“The story of American history can be told through buttons,” said Adam Gottlieb, who has worked for decades with the American Political Items Collectors, a group that was founded in 1945 to work with collectors of political memorabilia and that continues to hold shows and conventions today. Gottlieb called buttons “as American as baseball and jazz.”
Bumper stickers peel off. You can’t wear a lawn sign or even fit it into a drawer. But, even if they get damaged or stained, buttons are forever. Or pretty close to it.
“You literally wear your heart on your sleeve,” Gottlieb says. “Or your politics on your lapel.”
Measuring value
Scott Mussell, the Americana specialist at Hake’s auction business, told us he’d been working on acquiring the Cox/Roosevelt — the shorthand collectors use to refer to that button — for nearly a decade. The buyer of the Cox/Roosevelt wishes to remain anonymous, Mussell told us. When Mussell was asked how he celebrated the sale, he said he went home and slept. Such is life in the button trade.

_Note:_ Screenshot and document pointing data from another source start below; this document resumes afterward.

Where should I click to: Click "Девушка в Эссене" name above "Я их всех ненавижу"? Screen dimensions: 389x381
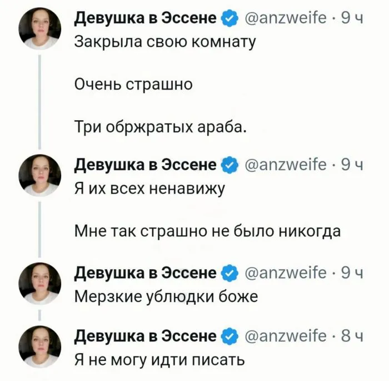point(146,165)
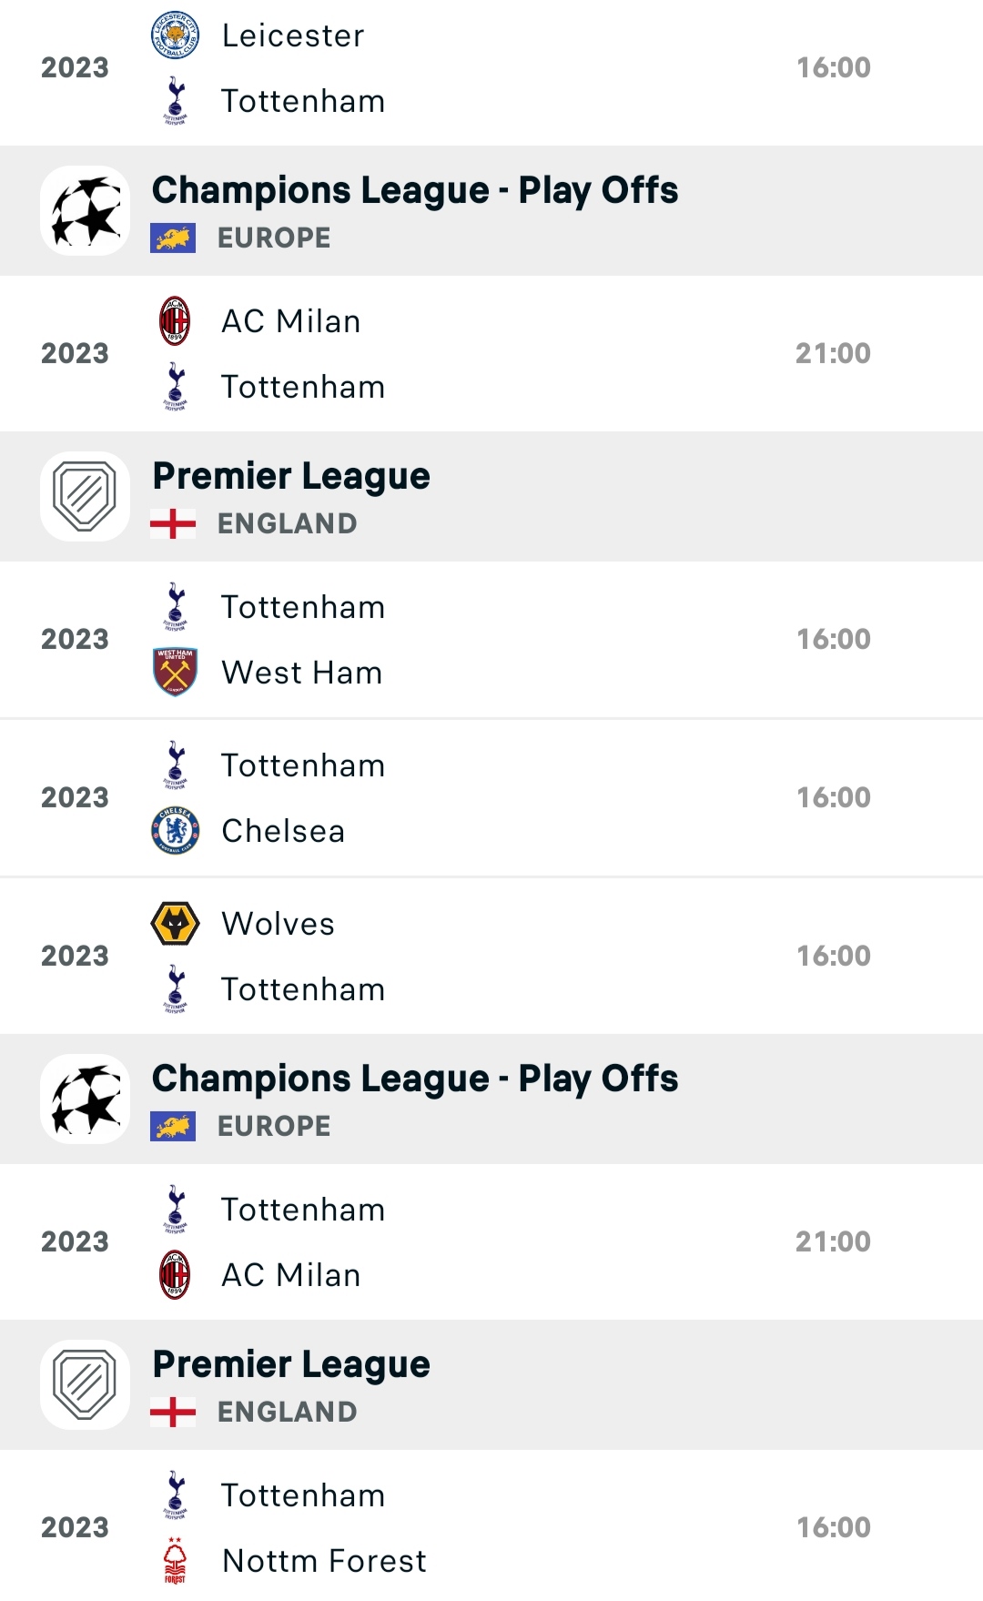The width and height of the screenshot is (983, 1601).
Task: Tap the first Champions League star-ball logo
Action: click(x=86, y=210)
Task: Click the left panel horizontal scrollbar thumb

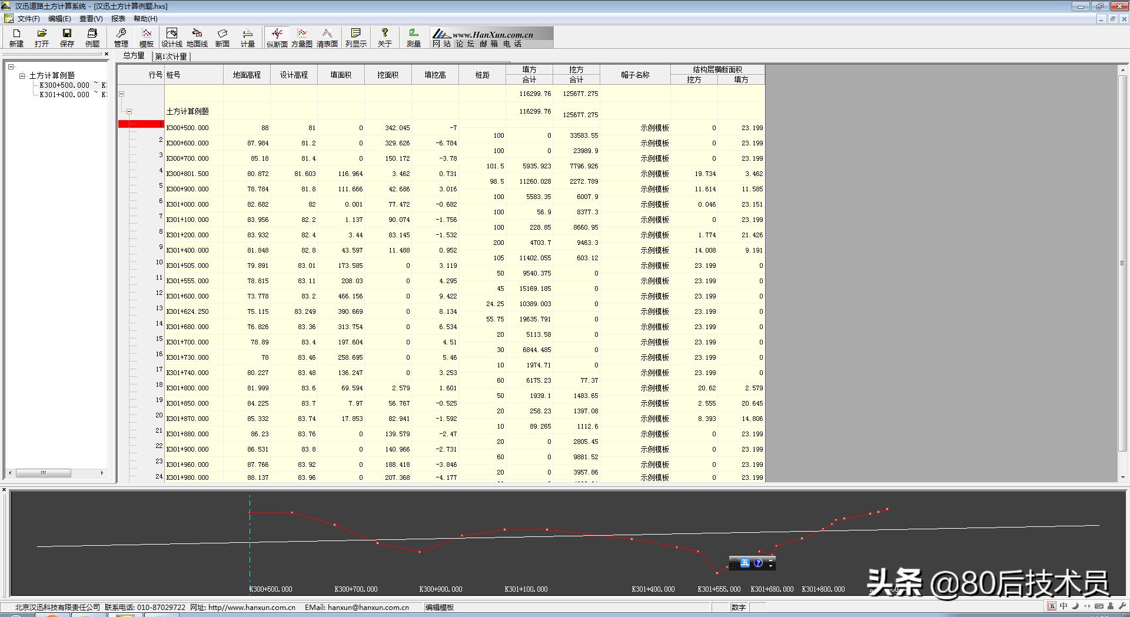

Mussell’s favorite button in his personal collection wouldn’t sell for nearly as much as the most sought-after ones, like the Cox/Roosevelt. It’s a pin similar to the one that the Rev. Dr. Martin Luther King Jr. wore at the March on Washington while delivering his “I Have a Dream” speech.
“It’s not a particularly rare button,” he said, “but it’s an iconic button.”